How to complete this task – Reproduce the part of the Douyin article below that starts with "The ByteDance family" and ends with "features, different users.", swapping "spectacularly" for "largely".
Provided passage section start
Why you shouldn’t use Douyin (“the Chinese TikTok”) to improve your Mandarin

In case you have never heard of Douyin: it’s a Chinese short-video app with over 200 million daily active users in China. Can you use Douyin – the Chinese version of TikTok – as a tool for learning Chinese?

The ByteDance family

Bytedance

The company behind it (ByteDance) is still spectacularly unknown, although that may be about to change. Since its app TikTok has come under suspicion of political censorship in China’s national interest. Outside of China, ByteDance is best known for TikTok. This app could be called the global version of Douyin: same features, different users.

On Mapping China’s Tech Giants (great project btw) you find out all about the company behind it.

What makes Douyin so popular in China? One thing works really well: Douyin’s self-learning algorithm “personalizes” your feed. It does so based on your viewing behavior (interaction, viewing time etc.). It adapts almost immediately. The more you engage with the app, the more it’ll show that kind of content Douyin thinks you want to see. That’s why when my friend from Russia opens his app, he only sees half-naked women dancing around.

If you want to know more about China and learn Mandarin, could Douyin with it’s massive Chinese user base be a useful tool?
Provided passage section end
Data records section start
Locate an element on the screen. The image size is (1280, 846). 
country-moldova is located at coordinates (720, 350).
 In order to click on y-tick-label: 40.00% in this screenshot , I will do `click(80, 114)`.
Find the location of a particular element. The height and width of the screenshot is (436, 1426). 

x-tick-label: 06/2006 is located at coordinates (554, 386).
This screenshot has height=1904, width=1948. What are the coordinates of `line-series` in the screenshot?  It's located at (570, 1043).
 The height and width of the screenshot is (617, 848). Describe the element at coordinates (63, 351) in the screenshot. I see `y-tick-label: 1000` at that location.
Data records section end
Exercise output –
The ByteDance family

Bytedance

The company behind it (ByteDance) is still largely unknown, although that may be about to change. Since its app TikTok has come under suspicion of political censorship in China’s national interest. Outside of China, ByteDance is best known for TikTok. This app could be called the global version of Douyin: same features, different users.